Tra i relatori il Dott. Santo Privitera, presidente del centro culturale “Vincenzo Paternò Tedeschi”, il medico-scrittore Alessandro Russo, la Dott.ssa Mariella Alì e il Prof. Davide Gullotta, suo docente alla scuola secondaria.

Una presentazione inedita, cominciata con una clip video contenente i migliori spezzoni dei film classici di “eroi”. Un intreccio dei temi trattati dallo stesso autore: il perenne conflitto tra il bene e il male, l’amore, la bellezza, la vendetta, il coraggio e soprattutto l’amicizia.

Un libro ingombrante per il numero di pagine, ma scritto bene e per questo di scorrevole lettura. Ciò che colpisce è la capacità dell’autore di descrivere minuziosamente scene e personaggi, creando al lettore l’impressione di rivivere 250 anni addietro, pur con metafore attuali.

Una lettura avventurosa, il cui protagonista è Tom, un cacciatore di taglie che gira il mondo, fuggendo dai suoi fantasmi e cercando il riscatto. Un personaggio controverso che quando perde le staffe lo fa sul serio, ma si dimostra anche capace di amare, tanto una donna, che non incontrerà mai, quanto un amico con cui diventerà un’unica entità. Si narra dell’amicizia, fulcro del racconto, senza scendere nel banale. Un eroe “umanizzato” con una missione che riesce a portare a compimento, nonostante il suo malessere. I lettori sembrano trovarsi di fronte a una pellicola cinematografica con un sequel che fa trasparire gli archetipi dei tempi moderni: l’eroe, il buono, il cattivo, l’arrivista. Ci sono i temi dell’invidia e della lotta per le posizioni di comando.

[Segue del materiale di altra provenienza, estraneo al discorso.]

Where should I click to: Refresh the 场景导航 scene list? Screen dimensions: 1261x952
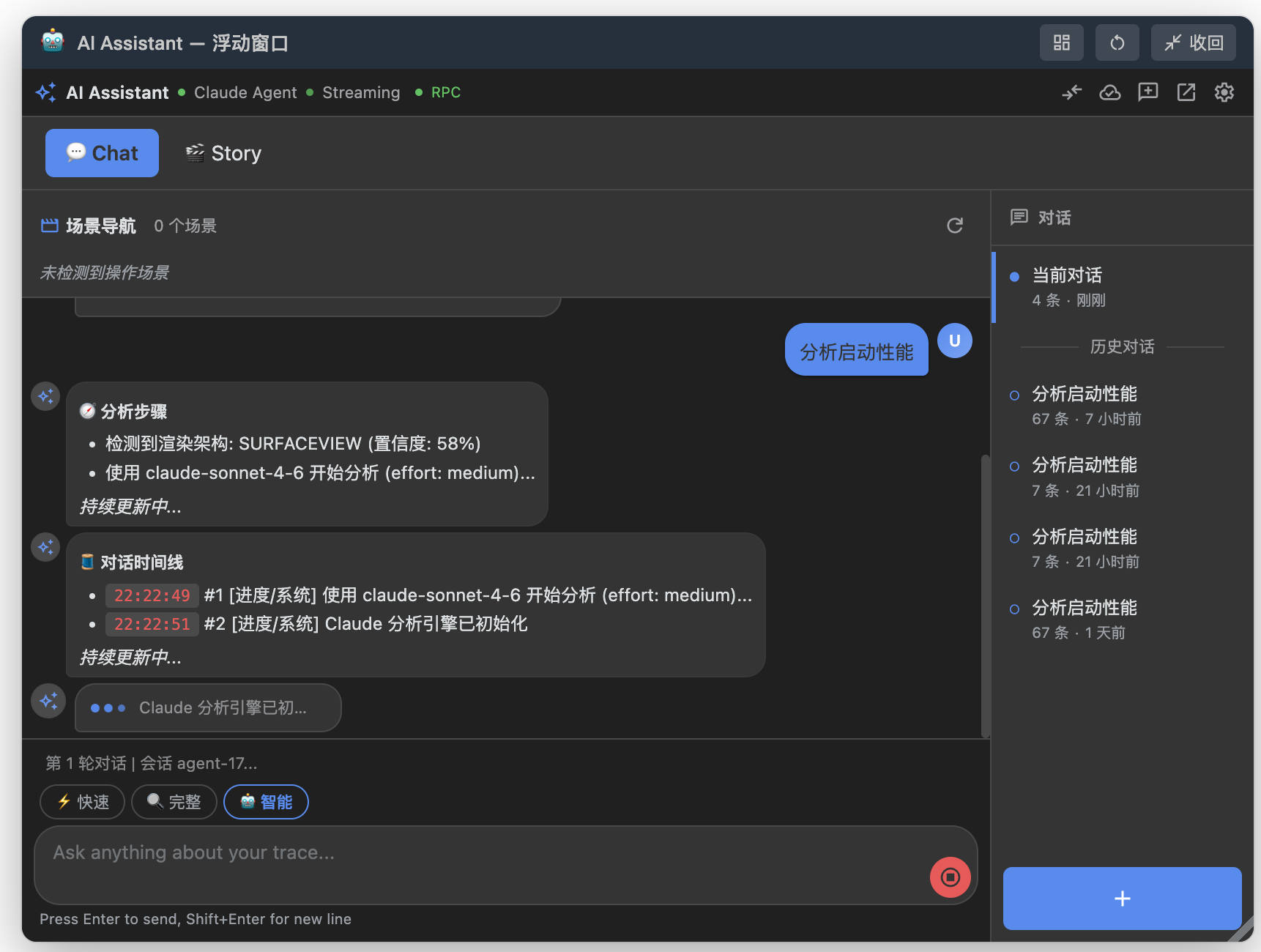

“Il messaggio che lancio – spiega l’autore – è quello della forza di volontà che c’è in ognuno di noi e che esce fuori quando certi eventi la scatenano. Sono convinto che un uomo messo alle strette può dare il meglio di sé stesso, può riscattarsi”. Gianmarco Tomaselli pensa già ad un’altra opera. Tema centrale lo “spionaggio”, ma stavolta siamo in tempi più moderni, dove i temi tanto cari all’autore come i fantasmi del passato, i tradimenti e la vendetta personale, sono sempre presenti.